WHAT IS ASKED: Return every line of the records that contains the word "Where".

Rows of pointing data:
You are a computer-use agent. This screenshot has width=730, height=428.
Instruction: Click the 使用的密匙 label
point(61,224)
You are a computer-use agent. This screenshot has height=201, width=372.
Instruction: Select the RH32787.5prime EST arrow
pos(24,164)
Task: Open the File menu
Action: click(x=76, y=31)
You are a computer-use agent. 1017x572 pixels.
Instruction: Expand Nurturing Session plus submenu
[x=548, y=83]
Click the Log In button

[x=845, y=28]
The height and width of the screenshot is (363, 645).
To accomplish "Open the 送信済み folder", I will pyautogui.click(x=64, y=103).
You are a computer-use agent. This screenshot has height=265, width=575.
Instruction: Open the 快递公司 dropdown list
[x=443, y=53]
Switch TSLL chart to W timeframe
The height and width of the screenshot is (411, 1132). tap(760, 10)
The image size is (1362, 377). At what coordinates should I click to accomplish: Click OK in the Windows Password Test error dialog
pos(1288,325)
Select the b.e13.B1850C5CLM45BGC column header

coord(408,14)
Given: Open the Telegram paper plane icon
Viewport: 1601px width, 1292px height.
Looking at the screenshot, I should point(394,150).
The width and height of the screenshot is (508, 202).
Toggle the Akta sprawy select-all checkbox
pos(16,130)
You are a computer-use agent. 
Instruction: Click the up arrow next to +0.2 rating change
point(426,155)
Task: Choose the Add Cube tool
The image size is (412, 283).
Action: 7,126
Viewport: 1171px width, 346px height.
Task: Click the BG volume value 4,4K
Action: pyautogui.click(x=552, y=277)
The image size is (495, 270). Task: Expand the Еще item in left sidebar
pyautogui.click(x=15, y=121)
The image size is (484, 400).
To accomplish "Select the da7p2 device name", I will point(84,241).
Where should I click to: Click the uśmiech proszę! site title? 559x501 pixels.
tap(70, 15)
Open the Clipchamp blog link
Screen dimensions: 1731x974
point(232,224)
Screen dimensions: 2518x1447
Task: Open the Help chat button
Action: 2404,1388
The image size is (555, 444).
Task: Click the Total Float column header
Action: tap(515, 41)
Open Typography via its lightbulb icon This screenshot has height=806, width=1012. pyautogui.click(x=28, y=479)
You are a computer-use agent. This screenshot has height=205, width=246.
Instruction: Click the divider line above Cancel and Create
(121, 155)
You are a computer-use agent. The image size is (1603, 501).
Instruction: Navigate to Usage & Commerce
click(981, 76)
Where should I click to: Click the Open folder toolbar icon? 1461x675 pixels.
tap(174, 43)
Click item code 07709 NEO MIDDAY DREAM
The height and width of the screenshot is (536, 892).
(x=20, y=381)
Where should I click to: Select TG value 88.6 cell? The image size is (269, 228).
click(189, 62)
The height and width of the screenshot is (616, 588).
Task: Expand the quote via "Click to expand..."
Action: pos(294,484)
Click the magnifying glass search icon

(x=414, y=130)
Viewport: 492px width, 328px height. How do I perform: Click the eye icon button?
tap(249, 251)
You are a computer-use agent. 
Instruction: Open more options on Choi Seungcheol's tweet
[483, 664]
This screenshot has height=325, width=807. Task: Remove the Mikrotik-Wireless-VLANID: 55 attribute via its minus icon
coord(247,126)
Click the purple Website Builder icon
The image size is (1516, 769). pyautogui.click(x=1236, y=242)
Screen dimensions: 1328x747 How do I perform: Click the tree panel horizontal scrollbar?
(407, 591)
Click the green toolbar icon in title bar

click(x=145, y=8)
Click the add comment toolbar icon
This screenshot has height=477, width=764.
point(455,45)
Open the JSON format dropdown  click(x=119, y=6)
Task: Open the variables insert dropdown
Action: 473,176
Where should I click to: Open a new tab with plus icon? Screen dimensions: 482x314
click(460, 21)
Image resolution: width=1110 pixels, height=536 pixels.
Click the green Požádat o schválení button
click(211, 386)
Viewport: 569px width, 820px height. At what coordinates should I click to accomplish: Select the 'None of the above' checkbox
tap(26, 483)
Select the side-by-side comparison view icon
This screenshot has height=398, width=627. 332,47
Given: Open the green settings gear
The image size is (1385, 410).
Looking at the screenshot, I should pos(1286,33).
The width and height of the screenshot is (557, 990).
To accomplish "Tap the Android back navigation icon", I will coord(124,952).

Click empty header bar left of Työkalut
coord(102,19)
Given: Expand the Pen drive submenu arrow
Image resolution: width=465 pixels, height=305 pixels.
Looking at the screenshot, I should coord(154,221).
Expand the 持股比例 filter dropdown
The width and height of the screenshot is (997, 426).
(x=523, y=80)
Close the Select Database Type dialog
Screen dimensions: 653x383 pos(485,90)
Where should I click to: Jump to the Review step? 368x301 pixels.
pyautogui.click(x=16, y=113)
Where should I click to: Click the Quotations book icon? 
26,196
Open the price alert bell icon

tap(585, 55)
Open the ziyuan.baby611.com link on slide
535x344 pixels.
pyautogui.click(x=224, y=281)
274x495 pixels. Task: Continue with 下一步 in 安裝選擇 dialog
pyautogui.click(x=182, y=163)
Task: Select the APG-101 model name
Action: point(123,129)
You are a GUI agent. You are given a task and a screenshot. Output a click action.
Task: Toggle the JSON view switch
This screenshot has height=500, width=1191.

ANSWER TO THIS EXERCISE:
Where should I click to: Click the uśmiech proszę! site title? 559x501 pixels.
Where should I click to: Click the Open folder toolbar icon? 1461x675 pixels.
Where should I click to: Select TG value 88.6 cell? The image size is (269, 228).
Where should I click to: Open a new tab with plus icon? Screen dimensions: 482x314
Where should I click to: Jump to the Review step? 368x301 pixels.
Where should I click to: Click the Quotations book icon? 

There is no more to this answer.